Your instructions =>
Count the lines in the data below that contain the word "button", and reply with only that number.

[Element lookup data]
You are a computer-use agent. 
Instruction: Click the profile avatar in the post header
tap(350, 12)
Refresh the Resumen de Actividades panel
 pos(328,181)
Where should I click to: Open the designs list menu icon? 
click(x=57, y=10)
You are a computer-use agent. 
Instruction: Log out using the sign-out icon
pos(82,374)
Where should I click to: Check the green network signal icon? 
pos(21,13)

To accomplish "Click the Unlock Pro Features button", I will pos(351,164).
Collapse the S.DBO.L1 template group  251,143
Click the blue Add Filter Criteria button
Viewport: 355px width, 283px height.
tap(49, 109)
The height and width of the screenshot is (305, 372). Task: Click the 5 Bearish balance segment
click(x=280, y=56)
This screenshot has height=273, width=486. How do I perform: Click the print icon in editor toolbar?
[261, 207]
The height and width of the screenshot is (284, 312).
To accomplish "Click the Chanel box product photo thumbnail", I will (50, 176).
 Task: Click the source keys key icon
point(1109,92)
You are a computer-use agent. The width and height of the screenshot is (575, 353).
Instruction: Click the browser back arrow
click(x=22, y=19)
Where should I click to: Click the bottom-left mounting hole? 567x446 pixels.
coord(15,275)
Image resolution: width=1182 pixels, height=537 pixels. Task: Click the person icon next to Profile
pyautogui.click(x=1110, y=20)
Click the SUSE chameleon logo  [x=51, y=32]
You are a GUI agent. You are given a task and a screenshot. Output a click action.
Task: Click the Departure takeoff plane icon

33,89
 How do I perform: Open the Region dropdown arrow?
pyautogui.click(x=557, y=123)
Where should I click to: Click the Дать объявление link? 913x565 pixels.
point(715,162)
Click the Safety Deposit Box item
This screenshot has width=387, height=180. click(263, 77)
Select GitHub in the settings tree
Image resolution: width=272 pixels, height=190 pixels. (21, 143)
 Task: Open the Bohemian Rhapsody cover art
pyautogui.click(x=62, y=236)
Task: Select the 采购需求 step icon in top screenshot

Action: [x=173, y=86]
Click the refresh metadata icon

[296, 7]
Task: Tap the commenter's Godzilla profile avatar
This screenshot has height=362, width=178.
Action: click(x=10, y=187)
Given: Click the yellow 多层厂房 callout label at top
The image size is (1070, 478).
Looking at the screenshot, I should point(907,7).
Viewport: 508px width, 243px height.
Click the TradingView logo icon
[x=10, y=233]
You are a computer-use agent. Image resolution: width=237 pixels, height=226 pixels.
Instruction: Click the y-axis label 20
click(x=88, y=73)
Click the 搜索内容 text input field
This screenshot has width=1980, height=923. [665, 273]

Solution =>
2